## TASK DIRECTIONS
Reproduce the data below word for word, leaving out the pictures.

## GIVEN INFORMATION
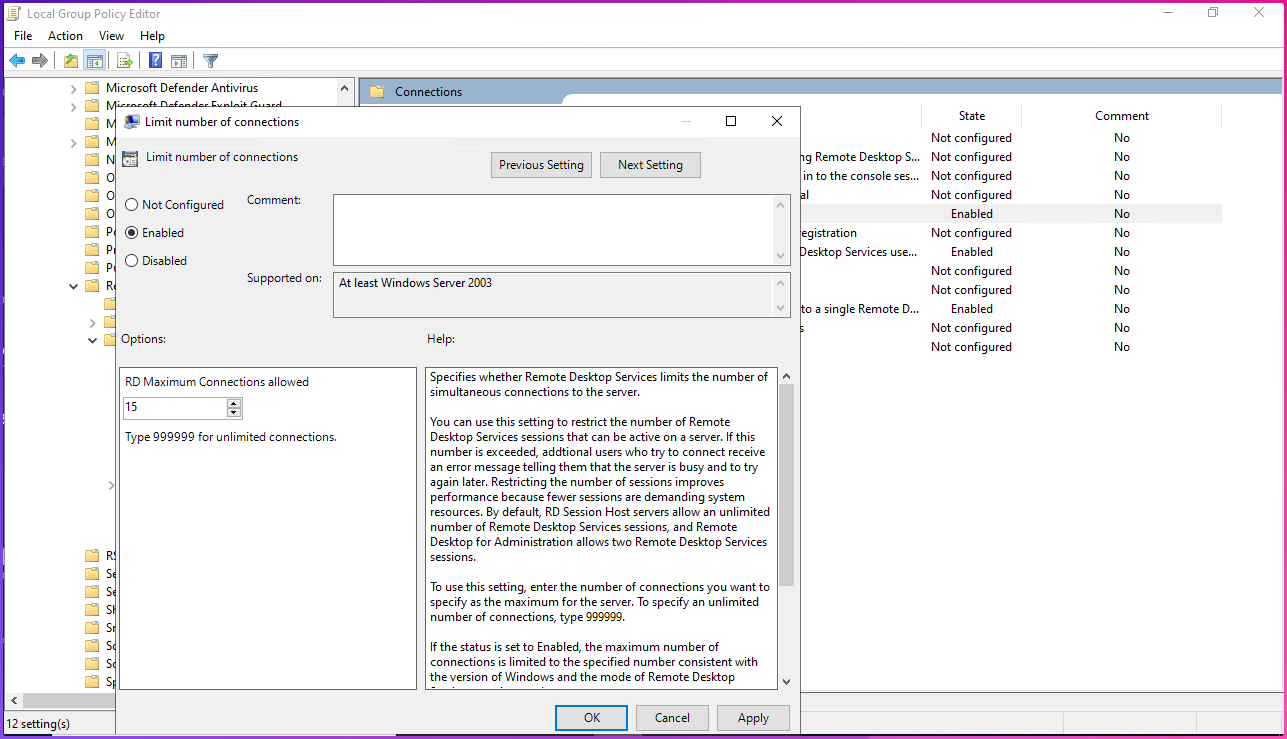1287x739 pixels.
Task: Open the View menu
Action: point(111,36)
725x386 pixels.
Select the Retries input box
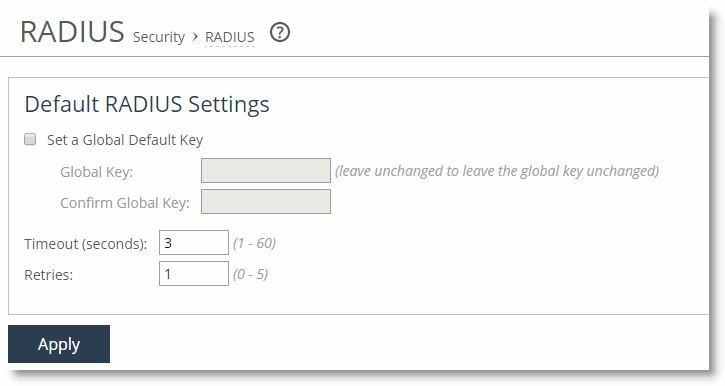pos(194,274)
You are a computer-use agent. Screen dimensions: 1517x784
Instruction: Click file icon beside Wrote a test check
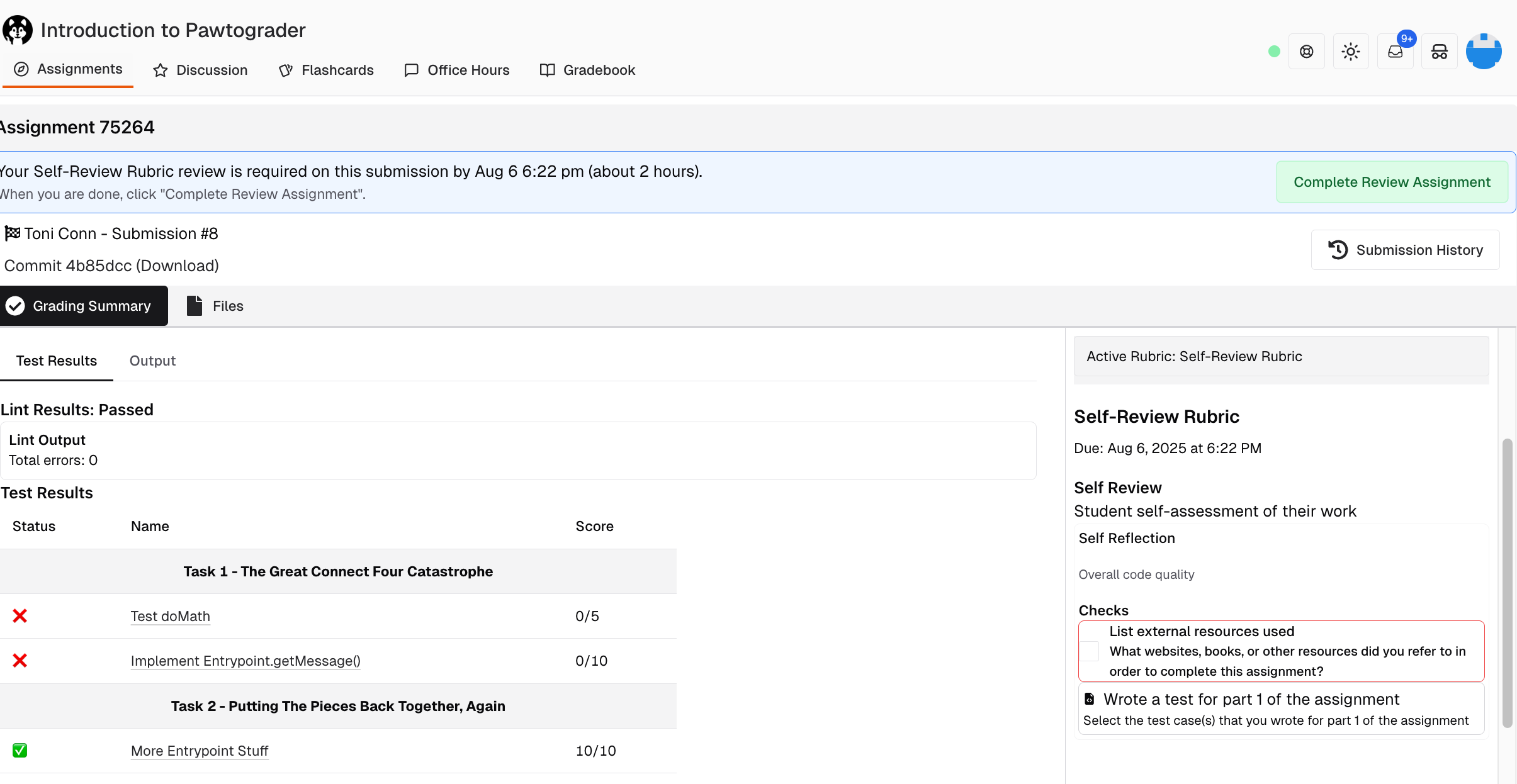(x=1090, y=699)
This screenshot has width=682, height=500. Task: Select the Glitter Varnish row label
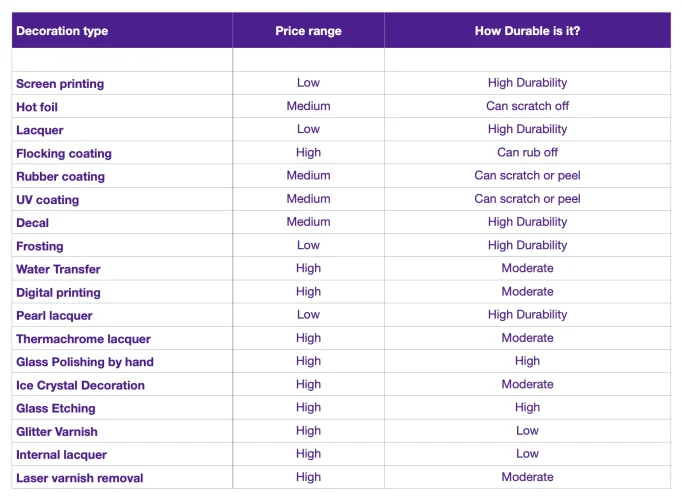[57, 432]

## ANSWER TO THIS PROBLEM
1287x739 pixels.
Task: Open the View menu
Action: point(111,36)
725x386 pixels.
Select the Retries input box
pos(194,274)
You are a computer-use agent. Screen dimensions: 1517x784
Instruction: Click file icon beside Wrote a test check
(x=1090, y=699)
This screenshot has width=682, height=500. Task: Select the Glitter Varnish row label
[57, 432]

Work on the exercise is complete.